For fans of the Toronto Maple Leafs, it's been a long time coming.
The Leafs haven't made the postseason in a decade, and may finally be punching their ticket to the Stanley Cup playoffs for the first time in the shootout era.
But once the gauntlet does arrive, things won't be easy for the Leafs.
They'll be playing against some of the Eastern Conference's top talent and could match up with the Boston Bruins, a team that has given them nightmares over the past few seasons.
In order for the Leafs to achieve playoff success, they'll need to receive contributions from more than just the usual cast.
Here are three Leafs that could be "X-Factors" for the team this postseason.
Since returning to the lineup a few games ago, Jake Gardiner has earned the respect and praise of Toronto Maple Leafs head coach Randy Carlyle.
Gardiner has tightened up his game defensively, giving the Leafs nearly 21:30 minutes of ice time on average in his last two outings.
Though he hasn't registered a point since coming back, he's been a plus-one and his ability to handle the puck and clear the zone is something the Leafs were clearly lacking with the less-skilled Mike Kostka in the defensive rotation.
If the Leafs want to succeed in the playoffs, Gardiner's ability to make plays from the back end, clear his zone and handle the puck will be essential. But the youngster has to also ensure that he doesn't let his offensive prowess come at the cost of his defensive game.
Should he continue to hold his own end and provide the Leafs with another option on the attack, Gardiner could be a game-changer for Toronto in the postseason.
Perhaps one of the most undervalued Toronto Maple Leafs this season, Nikolai Kulemin has had a quiet, though excellent turnaround campaign.
While he hasn't returned to being the sniper who netted 30 goals just a few seasons ago, Kulemin has matched his dismal goal total of seven from last season and sits fifth among the team's forwards in points with 22 (he's seventh on the team overall).
Offensively Kulemin has been decent, providing the kind of depth scoring the team has asked of him.
He has also been a fantastic penalty killer, tag-teaming with Jay McClement as one of the team's primary go-to forwards on the first penalty-killing unit.
Kulemin sits fifth on the team in hits (a very physical team, no less) with 109 and second among all forwards, behind only Leo Komarov.
There is no doubt that Randy Carlyle loves guys like Nikolai Kulemin on his team.
He has the ability to contribute offensively, kill penalties and play the tough, gritty style Carlyle so loves to implement.
In the playoffs, that is a recipe for success.
Nikolai Kulemin definitely has the ability to be one of the team's X-Factors.
Of all the players that will need to really step up their game in the postseason, Mikhail Grabovski has to top the list.

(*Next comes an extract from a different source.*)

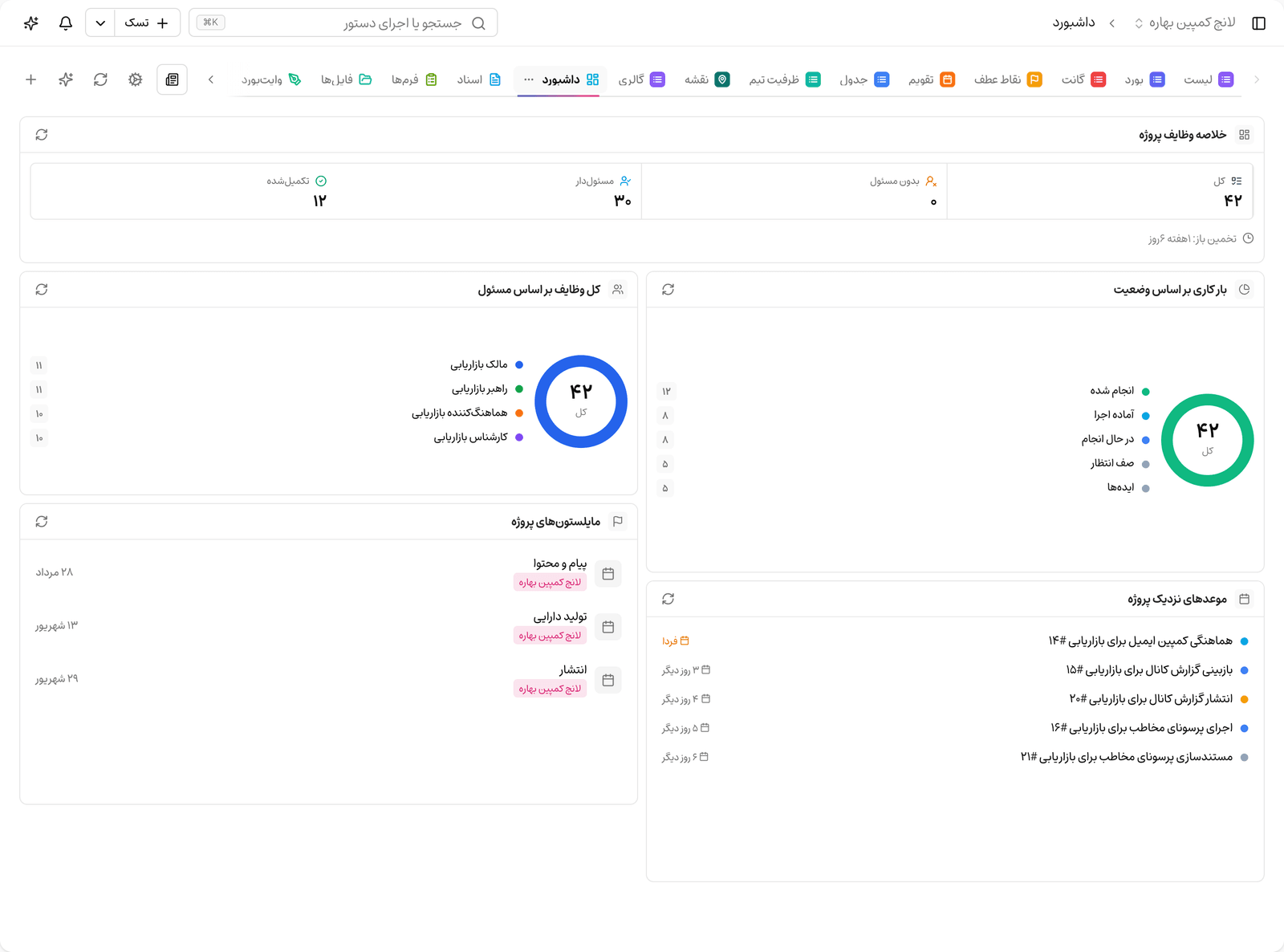Refresh the خلاصه وظایف پروژه widget
Image resolution: width=1284 pixels, height=952 pixels.
pos(42,135)
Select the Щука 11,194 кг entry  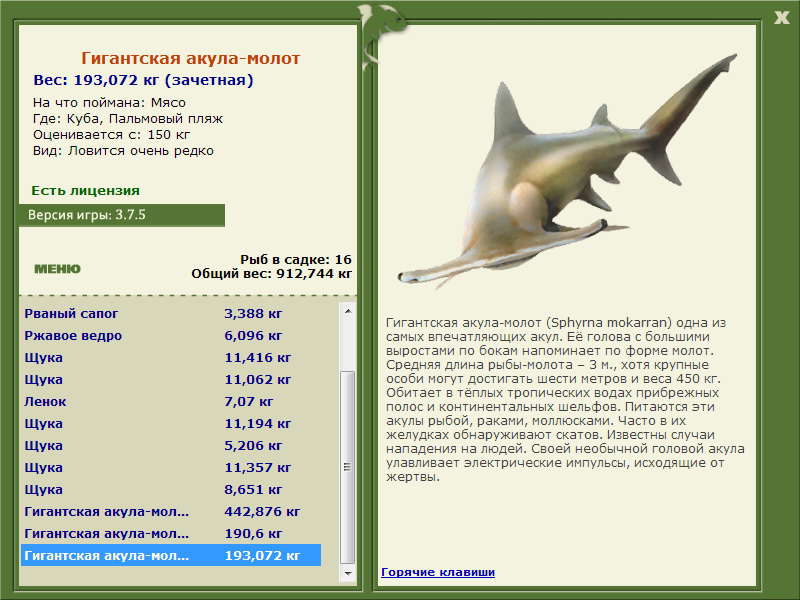[x=171, y=423]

Thanks to the sensational play of Nazem Kadri this season, Grabovski's lack of production hasn't been as concerning as it normally would be for the Toronto Maple Leafs.
It's true he's been put in tough situations most of this season (per James Mirtle):
I count only 25 forwards that have had as difficult minutes as Grabovski/Kulemin in the last six seasons bit.ly/10U5MlG— James Mirtle (@mirtle) April 11, 2013
However, Grabovski still needs to produce more offensively for his $5.5 million per season salary.
We all know he's capable of putting up top-six-forward-like numbers, it's just about putting him in situations where he can succeed offensively.
If Randy Carlyle is more willing to do that come the postseason, Grabovski could very well surprise hockey fans this May.